What to produce:
When you reproduce the listing below, keep every entry exactly as written.

● ● ● ● ●

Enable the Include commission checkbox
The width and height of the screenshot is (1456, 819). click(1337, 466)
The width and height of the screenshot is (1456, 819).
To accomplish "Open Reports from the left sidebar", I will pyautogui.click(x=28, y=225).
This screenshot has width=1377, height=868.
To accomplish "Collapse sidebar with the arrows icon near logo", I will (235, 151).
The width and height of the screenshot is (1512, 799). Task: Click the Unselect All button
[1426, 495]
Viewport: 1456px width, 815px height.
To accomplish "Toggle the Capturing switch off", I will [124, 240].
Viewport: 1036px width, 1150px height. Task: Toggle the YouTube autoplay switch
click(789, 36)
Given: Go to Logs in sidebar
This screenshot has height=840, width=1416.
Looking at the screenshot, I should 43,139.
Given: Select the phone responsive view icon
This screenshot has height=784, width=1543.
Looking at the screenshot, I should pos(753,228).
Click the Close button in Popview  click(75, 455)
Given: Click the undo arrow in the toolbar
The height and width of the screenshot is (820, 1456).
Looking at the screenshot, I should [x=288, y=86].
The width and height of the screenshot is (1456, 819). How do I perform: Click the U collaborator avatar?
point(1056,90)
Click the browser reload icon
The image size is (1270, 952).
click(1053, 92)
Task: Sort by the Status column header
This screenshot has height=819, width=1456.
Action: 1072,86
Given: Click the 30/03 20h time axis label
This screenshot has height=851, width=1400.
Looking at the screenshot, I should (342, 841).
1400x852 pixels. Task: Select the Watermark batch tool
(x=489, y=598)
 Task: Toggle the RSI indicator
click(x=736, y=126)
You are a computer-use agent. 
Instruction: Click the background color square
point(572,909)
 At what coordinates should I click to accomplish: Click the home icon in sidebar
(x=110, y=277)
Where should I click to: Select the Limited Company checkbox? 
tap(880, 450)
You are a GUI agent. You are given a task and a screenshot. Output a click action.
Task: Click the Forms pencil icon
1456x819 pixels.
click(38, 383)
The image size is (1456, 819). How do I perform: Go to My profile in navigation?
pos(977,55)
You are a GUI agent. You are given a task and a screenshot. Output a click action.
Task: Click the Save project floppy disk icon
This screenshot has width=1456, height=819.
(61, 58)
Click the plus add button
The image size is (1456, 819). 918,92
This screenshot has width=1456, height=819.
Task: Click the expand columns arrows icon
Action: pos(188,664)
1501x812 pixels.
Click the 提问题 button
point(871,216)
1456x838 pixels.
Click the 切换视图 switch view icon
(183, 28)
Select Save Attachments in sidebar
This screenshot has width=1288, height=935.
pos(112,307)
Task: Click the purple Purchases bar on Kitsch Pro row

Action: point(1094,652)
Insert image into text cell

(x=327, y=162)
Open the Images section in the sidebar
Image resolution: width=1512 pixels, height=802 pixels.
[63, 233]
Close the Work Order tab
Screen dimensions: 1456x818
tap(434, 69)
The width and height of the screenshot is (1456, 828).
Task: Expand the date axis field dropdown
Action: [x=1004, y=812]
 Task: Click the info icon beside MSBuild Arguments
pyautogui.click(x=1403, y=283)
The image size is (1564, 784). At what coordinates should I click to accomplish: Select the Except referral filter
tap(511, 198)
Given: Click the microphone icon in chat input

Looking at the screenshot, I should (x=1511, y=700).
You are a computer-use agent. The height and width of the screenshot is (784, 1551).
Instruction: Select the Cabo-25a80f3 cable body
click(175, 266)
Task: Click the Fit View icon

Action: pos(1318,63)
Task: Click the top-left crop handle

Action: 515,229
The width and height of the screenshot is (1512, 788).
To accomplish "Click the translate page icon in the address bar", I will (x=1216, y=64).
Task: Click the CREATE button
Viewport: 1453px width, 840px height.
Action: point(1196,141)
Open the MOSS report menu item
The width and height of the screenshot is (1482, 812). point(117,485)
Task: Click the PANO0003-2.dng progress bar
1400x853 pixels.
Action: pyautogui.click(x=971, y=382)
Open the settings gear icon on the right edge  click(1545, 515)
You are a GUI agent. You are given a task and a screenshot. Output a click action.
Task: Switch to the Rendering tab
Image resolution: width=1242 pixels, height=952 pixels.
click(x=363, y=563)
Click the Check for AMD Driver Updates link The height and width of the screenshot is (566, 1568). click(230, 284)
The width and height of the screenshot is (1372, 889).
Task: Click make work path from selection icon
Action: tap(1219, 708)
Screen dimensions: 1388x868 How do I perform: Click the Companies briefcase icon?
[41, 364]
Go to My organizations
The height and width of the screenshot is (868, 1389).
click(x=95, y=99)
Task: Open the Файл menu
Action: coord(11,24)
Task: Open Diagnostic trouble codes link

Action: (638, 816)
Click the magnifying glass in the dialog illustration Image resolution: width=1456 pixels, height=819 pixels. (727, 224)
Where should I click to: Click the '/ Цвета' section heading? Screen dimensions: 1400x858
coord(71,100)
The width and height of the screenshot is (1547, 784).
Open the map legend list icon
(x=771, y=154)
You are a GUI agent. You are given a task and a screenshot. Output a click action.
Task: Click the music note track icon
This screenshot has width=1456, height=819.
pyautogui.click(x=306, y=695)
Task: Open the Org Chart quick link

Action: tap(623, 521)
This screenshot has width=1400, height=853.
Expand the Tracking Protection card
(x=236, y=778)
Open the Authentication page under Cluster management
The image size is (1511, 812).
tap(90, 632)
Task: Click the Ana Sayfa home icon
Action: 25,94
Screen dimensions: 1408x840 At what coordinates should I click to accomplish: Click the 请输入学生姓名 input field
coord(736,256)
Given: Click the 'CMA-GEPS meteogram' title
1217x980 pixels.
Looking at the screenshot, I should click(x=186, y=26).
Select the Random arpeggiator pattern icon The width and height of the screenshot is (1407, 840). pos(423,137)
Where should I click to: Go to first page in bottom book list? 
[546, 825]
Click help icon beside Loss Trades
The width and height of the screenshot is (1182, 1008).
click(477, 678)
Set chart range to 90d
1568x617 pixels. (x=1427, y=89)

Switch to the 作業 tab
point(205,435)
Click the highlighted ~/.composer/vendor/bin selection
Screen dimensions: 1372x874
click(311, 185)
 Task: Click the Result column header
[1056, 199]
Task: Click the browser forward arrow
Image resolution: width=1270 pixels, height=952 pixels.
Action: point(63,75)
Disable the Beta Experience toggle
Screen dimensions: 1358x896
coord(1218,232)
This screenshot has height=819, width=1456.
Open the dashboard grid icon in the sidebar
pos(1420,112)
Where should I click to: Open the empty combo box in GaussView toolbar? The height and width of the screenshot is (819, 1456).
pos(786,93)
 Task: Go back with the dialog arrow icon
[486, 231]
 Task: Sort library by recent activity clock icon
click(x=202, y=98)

● ● ● ● ●

Result for this exercise:
Enable the Include commission checkbox
The width and height of the screenshot is (1456, 819). click(1337, 466)
The width and height of the screenshot is (1456, 819).
To accomplish "Open Reports from the left sidebar", I will pyautogui.click(x=28, y=225).
This screenshot has width=1377, height=868.
To accomplish "Collapse sidebar with the arrows icon near logo", I will (235, 151).
The width and height of the screenshot is (1512, 799). Task: Click the Unselect All button
[1426, 495]
Viewport: 1456px width, 815px height.
To accomplish "Toggle the Capturing switch off", I will [124, 240].
Viewport: 1036px width, 1150px height. Task: Toggle the YouTube autoplay switch
click(789, 36)
Given: Go to Logs in sidebar
This screenshot has height=840, width=1416.
Looking at the screenshot, I should 43,139.
Given: Select the phone responsive view icon
This screenshot has height=784, width=1543.
Looking at the screenshot, I should pos(753,228).
Click the Close button in Popview  click(75, 455)
Given: Click the undo arrow in the toolbar
The height and width of the screenshot is (820, 1456).
Looking at the screenshot, I should [x=288, y=86].
The width and height of the screenshot is (1456, 819). How do I perform: Click the U collaborator avatar?
point(1056,90)
Click the browser reload icon
The image size is (1270, 952).
click(1053, 92)
Task: Sort by the Status column header
This screenshot has height=819, width=1456.
Action: 1072,86
Given: Click the 30/03 20h time axis label
This screenshot has height=851, width=1400.
Looking at the screenshot, I should (342, 841).
1400x852 pixels. Task: Select the Watermark batch tool
(x=489, y=598)
 Task: Toggle the RSI indicator
click(x=736, y=126)
You are a computer-use agent. 
Instruction: Click the background color square
point(572,909)
 At what coordinates should I click to accomplish: Click the home icon in sidebar
(x=110, y=277)
Where should I click to: Select the Limited Company checkbox? 
tap(880, 450)
You are a GUI agent. You are given a task and a screenshot. Output a click action.
Task: Click the Forms pencil icon
1456x819 pixels.
click(38, 383)
The image size is (1456, 819). How do I perform: Go to My profile in navigation?
pos(977,55)
You are a GUI agent. You are given a task and a screenshot. Output a click action.
Task: Click the Save project floppy disk icon
This screenshot has width=1456, height=819.
(61, 58)
Click the plus add button
The image size is (1456, 819). 918,92
This screenshot has width=1456, height=819.
Task: Click the expand columns arrows icon
Action: pos(188,664)
1501x812 pixels.
Click the 提问题 button
point(871,216)
1456x838 pixels.
Click the 切换视图 switch view icon
(183, 28)
Select Save Attachments in sidebar
This screenshot has width=1288, height=935.
pos(112,307)
Task: Click the purple Purchases bar on Kitsch Pro row

Action: point(1094,652)
Insert image into text cell

(x=327, y=162)
Open the Images section in the sidebar
Image resolution: width=1512 pixels, height=802 pixels.
[63, 233]
Close the Work Order tab
Screen dimensions: 1456x818
tap(434, 69)
The width and height of the screenshot is (1456, 828).
Task: Expand the date axis field dropdown
Action: [x=1004, y=812]
 Task: Click the info icon beside MSBuild Arguments
pyautogui.click(x=1403, y=283)
The image size is (1564, 784). At what coordinates should I click to accomplish: Select the Except referral filter
tap(511, 198)
Given: Click the microphone icon in chat input

Looking at the screenshot, I should (x=1511, y=700).
You are a computer-use agent. The height and width of the screenshot is (784, 1551).
Instruction: Select the Cabo-25a80f3 cable body
click(175, 266)
Task: Click the Fit View icon

Action: pos(1318,63)
Task: Click the top-left crop handle

Action: 515,229
The width and height of the screenshot is (1512, 788).
To accomplish "Click the translate page icon in the address bar", I will (x=1216, y=64).
Task: Click the CREATE button
Viewport: 1453px width, 840px height.
Action: point(1196,141)
Open the MOSS report menu item
The width and height of the screenshot is (1482, 812). point(117,485)
Task: Click the PANO0003-2.dng progress bar
1400x853 pixels.
Action: pyautogui.click(x=971, y=382)
Open the settings gear icon on the right edge  click(1545, 515)
You are a GUI agent. You are given a task and a screenshot. Output a click action.
Task: Switch to the Rendering tab
Image resolution: width=1242 pixels, height=952 pixels.
click(x=363, y=563)
Click the Check for AMD Driver Updates link The height and width of the screenshot is (566, 1568). click(230, 284)
The width and height of the screenshot is (1372, 889).
Task: Click make work path from selection icon
Action: tap(1219, 708)
Screen dimensions: 1388x868 How do I perform: Click the Companies briefcase icon?
[41, 364]
Go to My organizations
The height and width of the screenshot is (868, 1389).
click(x=95, y=99)
Task: Open the Файл menu
Action: coord(11,24)
Task: Open Diagnostic trouble codes link

Action: (638, 816)
Click the magnifying glass in the dialog illustration Image resolution: width=1456 pixels, height=819 pixels. (727, 224)
Where should I click to: Click the '/ Цвета' section heading? Screen dimensions: 1400x858
coord(71,100)
The width and height of the screenshot is (1547, 784).
Open the map legend list icon
(x=771, y=154)
You are a GUI agent. You are given a task and a screenshot. Output a click action.
Task: Click the music note track icon
This screenshot has width=1456, height=819.
pyautogui.click(x=306, y=695)
Task: Open the Org Chart quick link

Action: tap(623, 521)
This screenshot has width=1400, height=853.
Expand the Tracking Protection card
(x=236, y=778)
Open the Authentication page under Cluster management
The image size is (1511, 812).
tap(90, 632)
Task: Click the Ana Sayfa home icon
Action: 25,94
Screen dimensions: 1408x840 At what coordinates should I click to accomplish: Click the 请输入学生姓名 input field
coord(736,256)
Given: Click the 'CMA-GEPS meteogram' title
1217x980 pixels.
Looking at the screenshot, I should click(x=186, y=26).
Select the Random arpeggiator pattern icon The width and height of the screenshot is (1407, 840). pos(423,137)
Where should I click to: Go to first page in bottom book list? 
[546, 825]
Click help icon beside Loss Trades
The width and height of the screenshot is (1182, 1008).
click(477, 678)
Set chart range to 90d
1568x617 pixels. (x=1427, y=89)

Switch to the 作業 tab
point(205,435)
Click the highlighted ~/.composer/vendor/bin selection
Screen dimensions: 1372x874
click(311, 185)
 Task: Click the Result column header
[1056, 199]
Task: Click the browser forward arrow
Image resolution: width=1270 pixels, height=952 pixels.
Action: point(63,75)
Disable the Beta Experience toggle
Screen dimensions: 1358x896
coord(1218,232)
This screenshot has height=819, width=1456.
Open the dashboard grid icon in the sidebar
pos(1420,112)
Where should I click to: Open the empty combo box in GaussView toolbar? The height and width of the screenshot is (819, 1456).
pos(786,93)
 Task: Go back with the dialog arrow icon
[486, 231]
 Task: Sort library by recent activity clock icon
click(x=202, y=98)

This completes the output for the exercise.